By using an argument based on sexual orientation to excuse sexually humiliating behavior, the justices are envisioning a justice system wherein a bisexual woman could potentially be legally exempt from all gender-discrimination complaints because she is attracted to both genders; a gay man could touch a woman’s genitals with impunity because he usually likes men; or an asexual man could be excused from all harassment claims because he has no sexual desire for people of any gender. The argument also rests on the assumption that, for instance, heterosexual men who harass women are specifically, sexually interested in those women. But, although talking to and touching someone in sexual ways is indubitably motivated by sex and tied to gendered power dynamics, it need not be motivated by a general sexual desire for that victim’s gender to be gender-based harassment.

In one of the strangest parts of the opinion, the justices invoke Oncale’s example of a football coach hitting a player’s butt on his way out to the field (probably not harassment) and performing the same act on his female secretary (probably harassment) to explain away as “sexual horseplay” the incident in which Monterrubio and another female colleague grabbed Clark’s butt during a photo. The justices note that other courts assessing same-sex sexual harassment claims have determined that even acts as severe as “grabbing the plaintiff’s genitals, poking the plaintiff’s rectum, the harasser running her hands and body over the plaintiff’s body, and the harasser grinding his genitals on the plaintiff” could be interpreted as horseplay rather than harassment rooted in sex or gender. One of the court cases cited in that horrifying rundown, Smith v. Hy-Vee, involved a boss who dry-humped, ran her hands over, and smacked the butts of employees of all genders.

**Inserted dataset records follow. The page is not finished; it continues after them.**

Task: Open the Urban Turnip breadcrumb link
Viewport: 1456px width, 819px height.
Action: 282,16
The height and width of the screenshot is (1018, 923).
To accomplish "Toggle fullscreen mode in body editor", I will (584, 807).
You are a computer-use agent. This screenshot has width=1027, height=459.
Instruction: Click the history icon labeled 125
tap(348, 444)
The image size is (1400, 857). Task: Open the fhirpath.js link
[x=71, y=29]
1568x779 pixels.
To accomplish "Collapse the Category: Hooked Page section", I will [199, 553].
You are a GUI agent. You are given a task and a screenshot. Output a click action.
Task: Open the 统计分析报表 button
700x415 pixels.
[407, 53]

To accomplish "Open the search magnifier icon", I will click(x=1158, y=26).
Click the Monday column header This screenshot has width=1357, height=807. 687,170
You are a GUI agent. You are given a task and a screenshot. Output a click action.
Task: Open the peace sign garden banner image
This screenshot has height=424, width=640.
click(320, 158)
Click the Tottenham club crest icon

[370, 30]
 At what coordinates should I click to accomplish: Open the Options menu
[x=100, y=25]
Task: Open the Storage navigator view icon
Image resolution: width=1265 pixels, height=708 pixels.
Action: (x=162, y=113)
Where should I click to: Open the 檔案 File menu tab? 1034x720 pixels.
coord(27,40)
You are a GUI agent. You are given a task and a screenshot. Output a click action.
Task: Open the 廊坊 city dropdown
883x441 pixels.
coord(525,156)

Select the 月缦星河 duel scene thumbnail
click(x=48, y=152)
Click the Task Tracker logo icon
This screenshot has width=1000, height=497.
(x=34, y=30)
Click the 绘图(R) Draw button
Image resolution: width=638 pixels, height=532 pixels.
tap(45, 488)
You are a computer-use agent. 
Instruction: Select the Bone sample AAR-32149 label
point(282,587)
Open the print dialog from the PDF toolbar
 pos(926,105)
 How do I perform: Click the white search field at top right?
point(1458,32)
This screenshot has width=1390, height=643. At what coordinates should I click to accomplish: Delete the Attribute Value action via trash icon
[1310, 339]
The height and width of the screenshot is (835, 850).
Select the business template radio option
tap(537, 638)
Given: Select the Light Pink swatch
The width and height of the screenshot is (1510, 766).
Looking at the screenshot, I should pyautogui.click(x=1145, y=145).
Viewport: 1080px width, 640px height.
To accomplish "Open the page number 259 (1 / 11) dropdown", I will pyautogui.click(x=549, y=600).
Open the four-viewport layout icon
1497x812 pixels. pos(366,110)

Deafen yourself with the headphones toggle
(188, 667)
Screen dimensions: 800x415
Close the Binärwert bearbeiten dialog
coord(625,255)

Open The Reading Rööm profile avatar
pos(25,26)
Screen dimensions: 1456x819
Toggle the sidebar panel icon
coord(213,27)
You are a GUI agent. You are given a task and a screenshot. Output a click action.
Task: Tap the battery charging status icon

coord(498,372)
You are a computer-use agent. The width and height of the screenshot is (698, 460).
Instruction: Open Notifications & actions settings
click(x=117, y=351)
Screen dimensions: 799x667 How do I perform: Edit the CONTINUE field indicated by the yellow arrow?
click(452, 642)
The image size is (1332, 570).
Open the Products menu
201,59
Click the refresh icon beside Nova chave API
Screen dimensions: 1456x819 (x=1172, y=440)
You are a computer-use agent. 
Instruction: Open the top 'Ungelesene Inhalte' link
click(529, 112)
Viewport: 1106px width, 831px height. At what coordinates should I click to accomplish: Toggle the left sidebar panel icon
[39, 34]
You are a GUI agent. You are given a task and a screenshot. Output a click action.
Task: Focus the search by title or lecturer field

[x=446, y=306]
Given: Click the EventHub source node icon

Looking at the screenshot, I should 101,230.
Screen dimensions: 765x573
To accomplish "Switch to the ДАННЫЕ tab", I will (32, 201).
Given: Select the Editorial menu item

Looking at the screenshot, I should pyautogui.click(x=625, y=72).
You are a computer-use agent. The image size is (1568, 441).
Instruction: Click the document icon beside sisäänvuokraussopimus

Neither that case nor the football coach example are appropriate analogues to Clark’s situation. Groping someone during a photo shoot is not an accepted gesture of encouragement, and Monterrubio allegedly reserved certain sexual comments and behaviors for Clark alone. Still, it is a failure of sexual harassment law that the act is defined so specifically that a female plaintiff must offer evidence of lesbianism or a broad misogynist worldview to prove a hostile work environment created by a woman. Calling sexual orientation the last word on desire misrepresents both the power-driven nature of sexual harassment and the nature of desire itself.